Defesa brilha, Seahawks se vingam dos Patriots e são bicampeões do Super Bowl

Defesa de Seattle não deu trégua para Drake Maye
Defesa de Seattle não deu trégua para Drake MayeKEVIN C. COX / GETTY IMAGES NORTH AMERICA / GETTY IMAGES VIA AFP

O Seattle Seahawks venceu o New England Patriots por 29 a 13 neste domingo (8), no Levi’s Stadium, em Santa Clara, na Califórnia, e conquistou o segundo Super Bowl de sua história. Em uma atuação defensiva dominante, Seattle colocou Drake Maye sob forte pressão e forçou três turnovers do jovem quarterback de New England, incluindo uma interceptação retornada para touchdown por Uchenna Nwosu, que selou o triunfo.

O maior pontuador da partida foi o kicker Jason Myers, de Seattle, perfeito com cinco field goals em cinco tentativas, um novo recorde na história do Super Bowl

Veja como foi Seattle Seahawks 29 x 13 New England Patriots 

Mesmo com Jaxon Smith-Njigba anulado, os Seahawks mostraram a força de todo o elenco, voltando a conquistar um Super Bowl desde o 43 a 8 sobre o Denver Broncos, em 2014, além de se vingarem da derrota para os mesmos Patriots por 28 a 24, no histórico Super Bowl XLIX, em 2015. Aquele jogo estava entalado para o fanático torcedor de Seattle. 

Outro grande destaque da partida foi Kenneth Walker III, que liderou o ataque terrestre de Seattle com 135 jardas em 27 carregadas (média de 5,0) e foi eleito o MVP, o jogador mais valioso da partida.

Mas, sem dúvida, trata-se de uma grande história construída por Sam Darnold, que deixou para trás um início anedótico na NFL, quando foi selecionado pelos Jets, e conquistou um Super Bowl antes de grandes nomes de sua classe no Draft, como Josh Allen, do Buffalo Bills.

Primeiro tempo sem touchdown

Foi um jogo essencialmente marcado pela imposição defensiva de ambos os times. O Seattle Seahawks anulou Drake Maye e o ataque do New England Patriots que, pela primeira vez na temporada, saiu de campo sem anotar uma pontuação sequer no primeiro tempo. 

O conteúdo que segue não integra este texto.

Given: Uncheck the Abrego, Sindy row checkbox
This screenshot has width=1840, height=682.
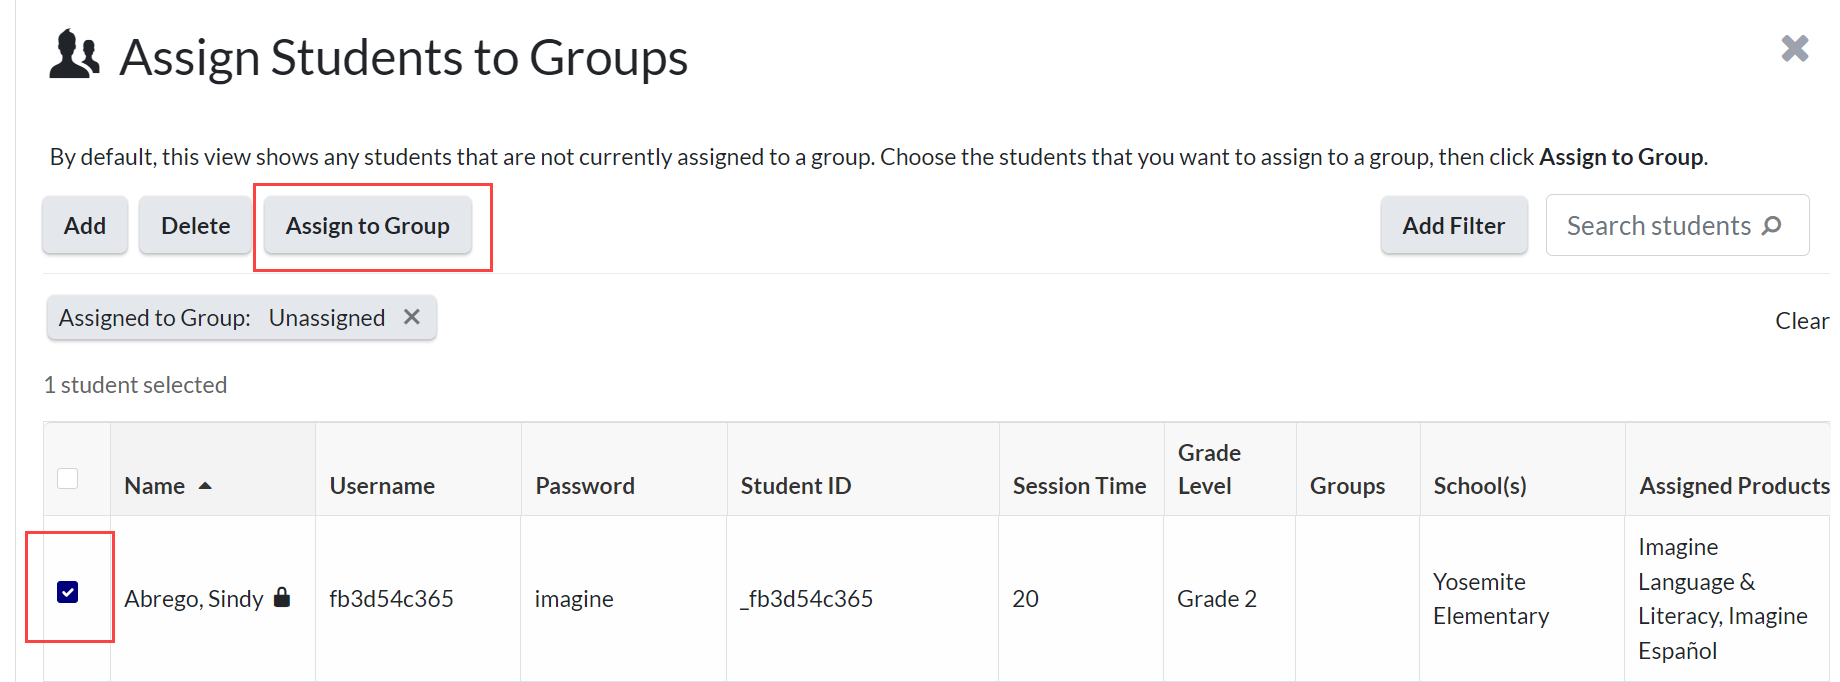Looking at the screenshot, I should 68,592.
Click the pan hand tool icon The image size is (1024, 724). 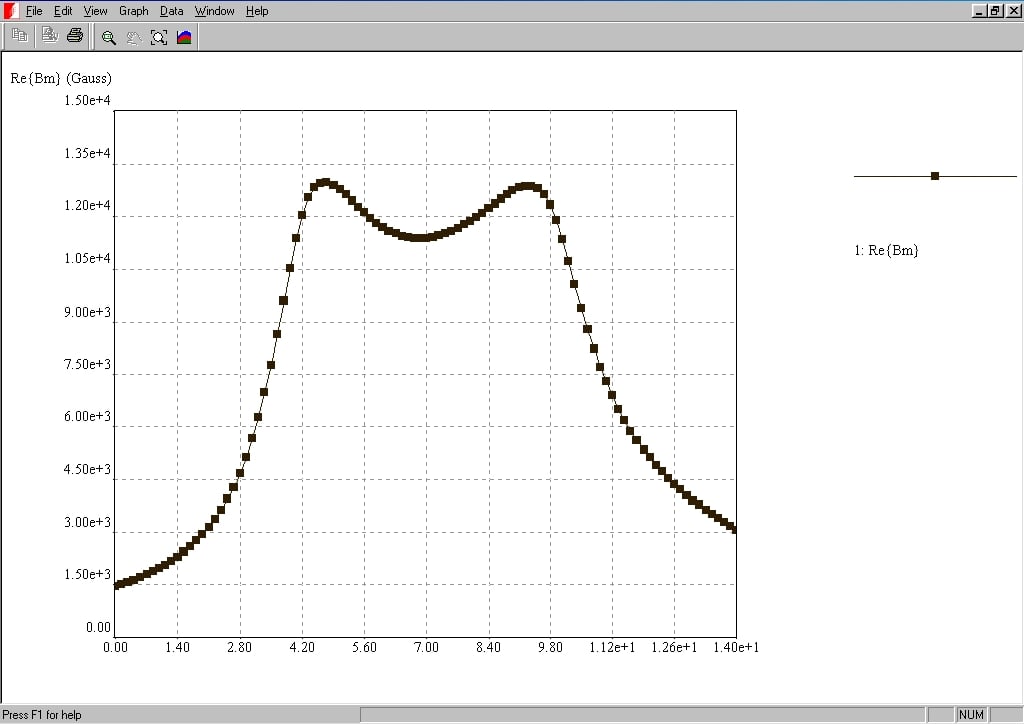(x=133, y=38)
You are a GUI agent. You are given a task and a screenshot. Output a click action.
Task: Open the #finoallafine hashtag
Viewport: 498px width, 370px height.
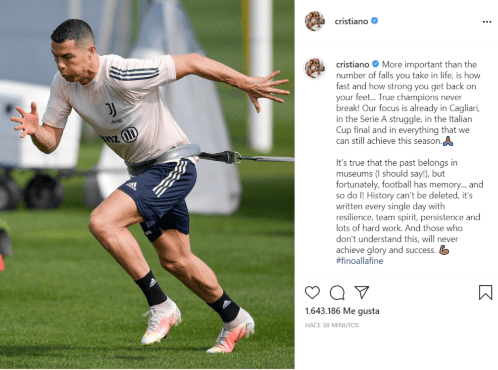tap(360, 261)
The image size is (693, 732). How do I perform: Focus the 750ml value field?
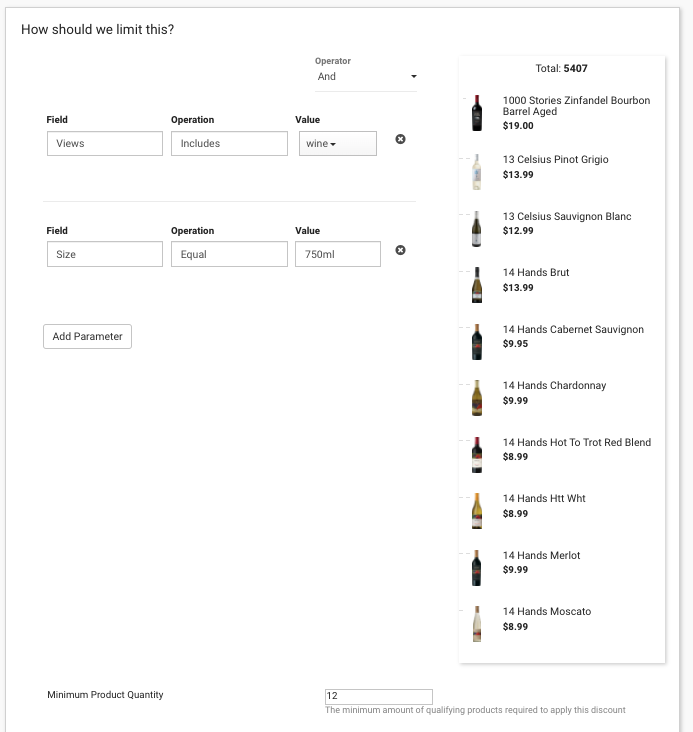338,254
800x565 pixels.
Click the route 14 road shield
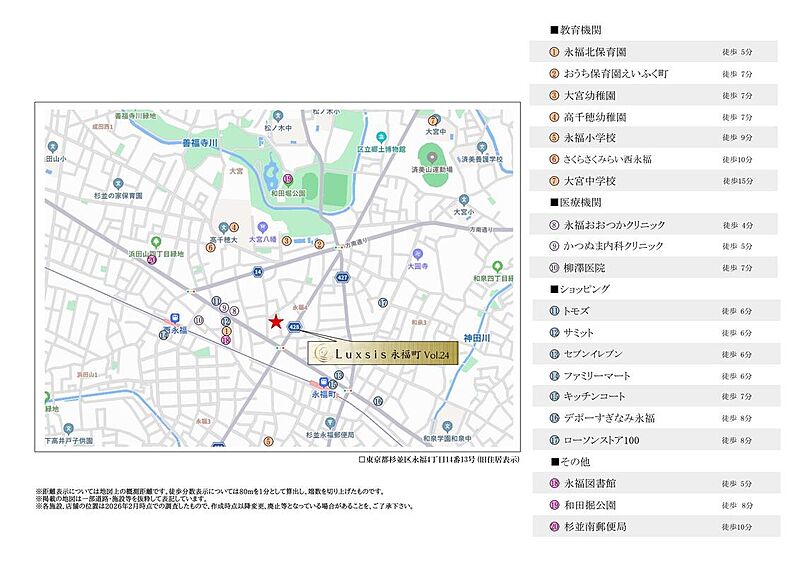point(256,271)
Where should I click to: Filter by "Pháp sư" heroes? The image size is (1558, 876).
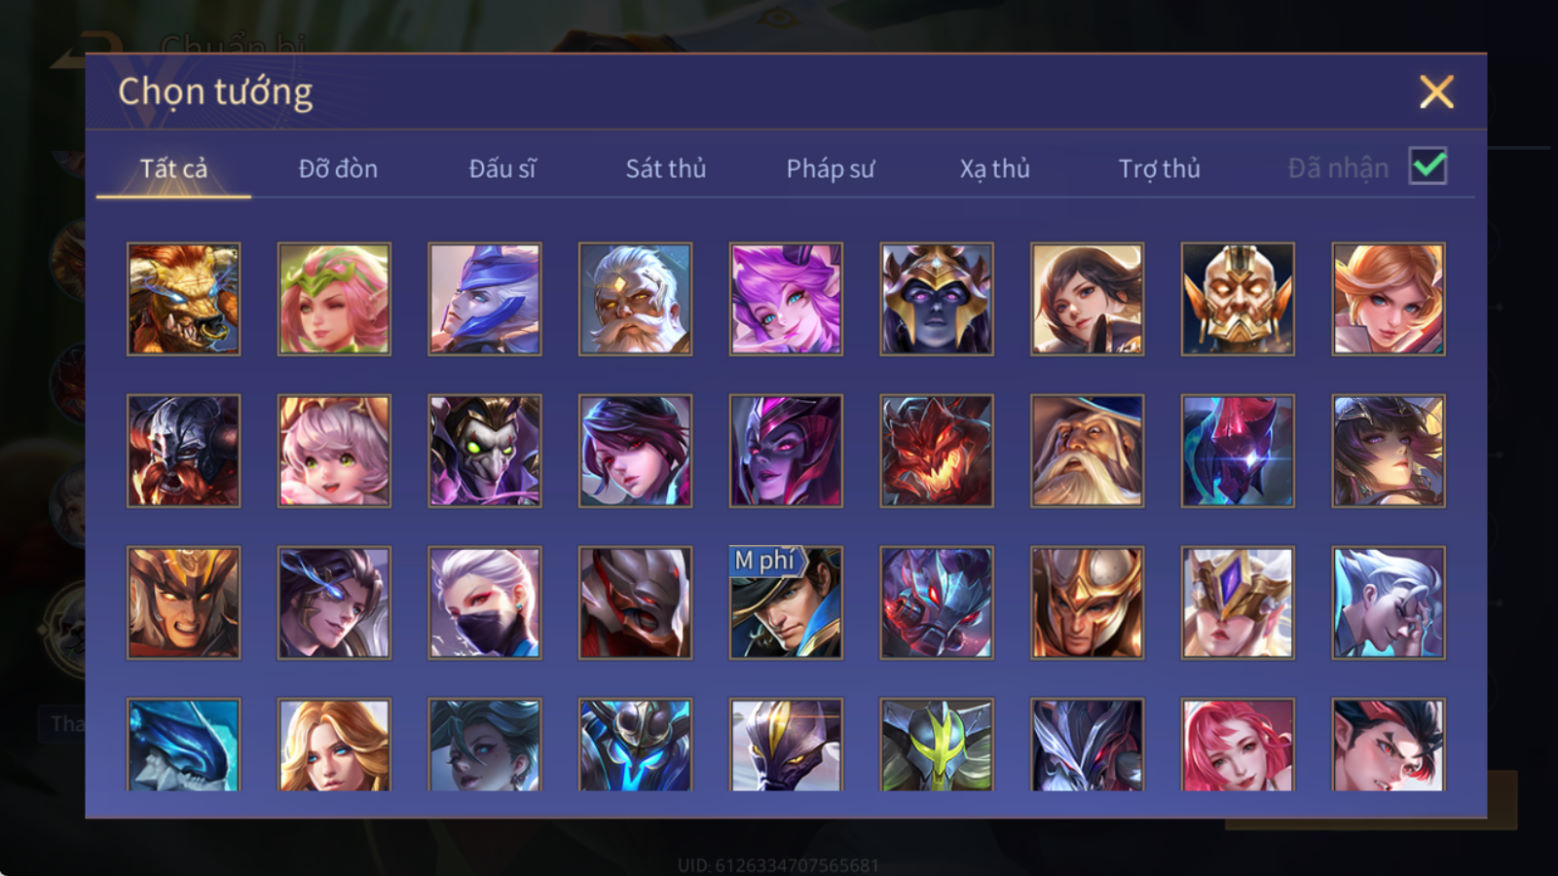point(830,168)
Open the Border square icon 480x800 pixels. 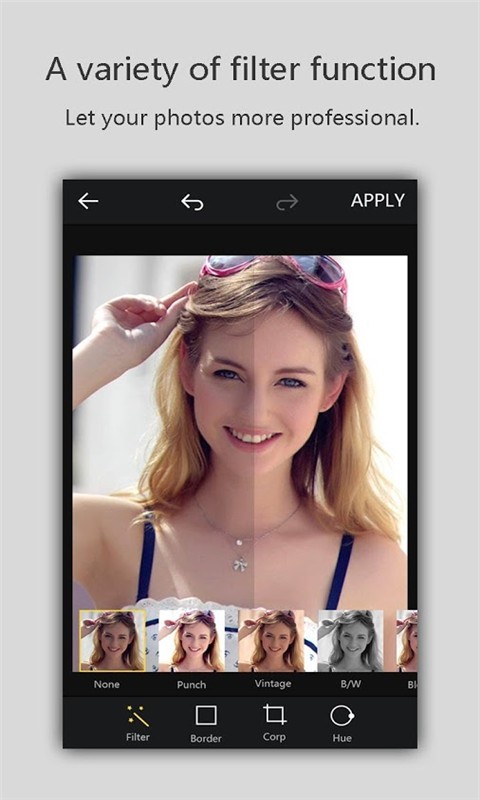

Do outro lado, a defesa da franquia de Foxborough obliterou a principal peça ofensiva de Seattle: o recebedor Jaxon Smith-Njigba, que finalizou sua participação no primeiro tempo com apenas uma recepção para quatro jardas, sendo alvo de Sam Darnold sete vezes.

Um primeiro tempo onde as únicas pontuações vieram em três field goals de Jason Myers, kicker dos Seahawks.

Mesmo sem ter cometido nenhum turnover, a ida para o intervalo trouxe aos Patriots um grande desafio: nenhum time que foi para o vestiário zerado em um Super Bowl conseguiu virar e vencer a partida. A equipe de New England foi a 15ª a não pontuar no primeiro tempo — e todas as anteriores acabaram derrotadas. E isso se manteve. 

O melhor ficou para o fim

Após o show de Bad Bunny no intervalo do Super Bowl 60, em Santa Clara, as equipes voltaram para o segundo tempo mantendo a mesma intensidade da etapa inicial. Os Seahawks voltaram a pontuar com Jason Myers, que converteu seu quarto field goal na grande decisão da NFL e ampliou a vantagem de Seattle para 12 a 0.

Próximo ao fim do terceiro período, Drake Maye cometeu um erro crucial ao ceder um fumble, recuperado pela defesa dos Seahawks. Com a posse, Seattle não perdoou no início do último quarto: Sam Darnold encontrou A. J. Barner em passe de 16 jardas para touchdown, ampliando o placar para 19 a 0.

Foi uma pontuação importante para os Seahawks, que haviam perdido, ao menos momentaneamente, a estrela Jaxon Smith-Njigba, encaminhado aos vestiários com suspeita de concussão.

Apesar de estar atrás com uma enorme diferença no marcador, os Patriots não estavam mortos. Drake Maye lançou seu melhor passe do dia pela lateral esquerda para Mack Hollins, que anotou um touchdown de 35 jardas, deixando o placar em 19 a 7 com 12:27 restantes no quarto período.

Mas Seattle não deu margem para o azar, voltou a pontuar com o quinto field goal de Jason Myers e contou com Uchenna Nwosu para selar a vitória ao retornar uma interceptação de Drake Maye. No chamado garbage time, os Patriots ainda anotaram mais um touchdown, mas o triunfo dos Seahawks já estava consumado.